The National Library of Luxembourg (BnL) is developing a set of in-house workflows to archive national news websites that are behind paywalls. The goal is to capture, as frequently as possible, the contents of these websites in a faithful and efficient manner. Since the access to the aforementioned articles is restricted to subscribed users, it is not possible to use cloud-based archiving tools to achieve the desired results. On the other hand, publishers of these websites have given IP-address-based access to the BnL’s web crawler – based on Webrecorder’s Browsertrix technology – which is thus able to fetch the restricted content. The BnL’s workflows also take care of indexing the resulting WARC files and playing back the contents using a hybrid system comprised of OutbackCDX and Pywb for review and quality assurance. The entire workflow is controlled using Camunda, an industrial-strength workflow engine.

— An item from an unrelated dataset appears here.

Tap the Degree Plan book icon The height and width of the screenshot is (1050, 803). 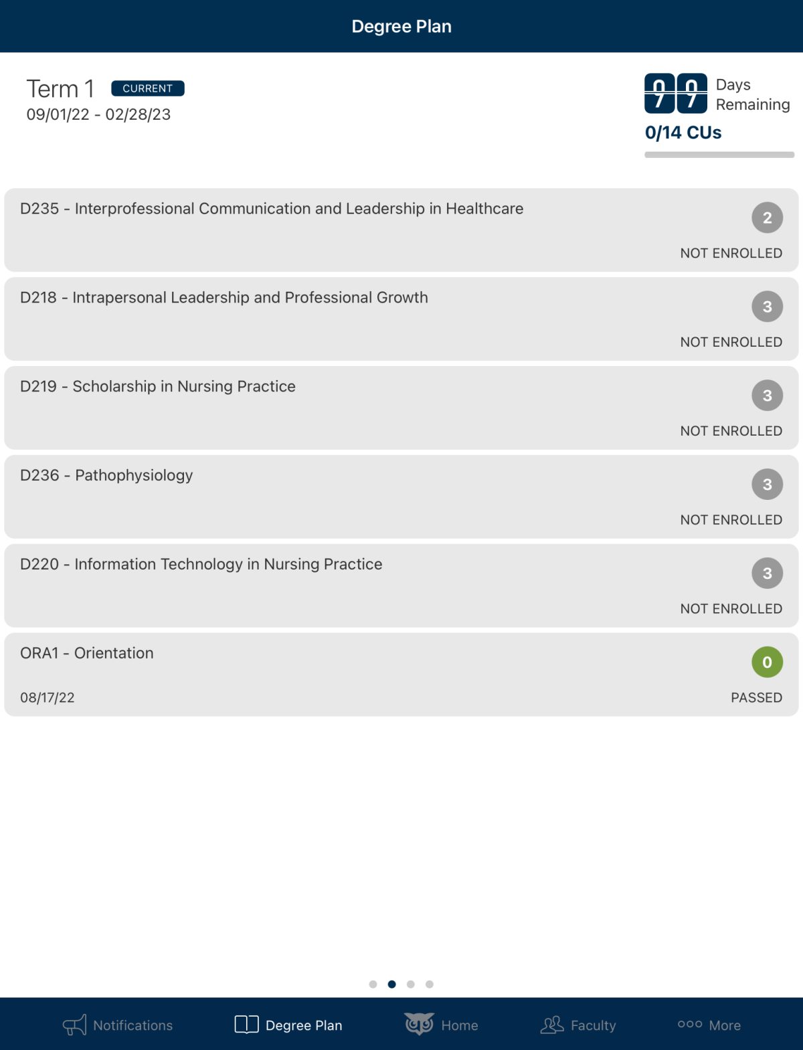click(x=246, y=1024)
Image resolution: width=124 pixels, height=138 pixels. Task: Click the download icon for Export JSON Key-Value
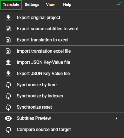(x=8, y=73)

Yves Maurer is the deputy head of the IT and digital innovation division at the National Library of Luxembourg and is the technical lead on the Luxembourg Web Archive since 2016. He has an active role in all things digital happening at the library, from digital preservation, digital legal deposit, AI methods for enhancing usability of digitised materials, open data, transitioning to a new ILS etc. Previously he was responsible for the BnL’s digitisation program from 2007 onwards and the setting up of the portal of Luxembourg newspapers at eluxemburgensia.lu. In that period, he was a member of professional boards relating to digitisation at IFLA and Igelu. Previously he was Vice-President of Development at Atril Language Engineering in Madrid and responsible for the flagship DéjàVu Computer-Assisted Translation software. He holds an Msci in Mathematics and Computer Science from Imperial College London.
László is a software engineer involved in the development of tools related to web archiving at the National Library of Luxembourg. This includes web crawling, ingest workflows and playback. Previously, he worked as a developer for a European media company, specializing in software concerned with broadcasting, media and post-production. László holds an MSc in Advanced Computing Science from the University of East Anglia (United Kingdom) and outside of software development he is mainly interested in mathematics and classical music.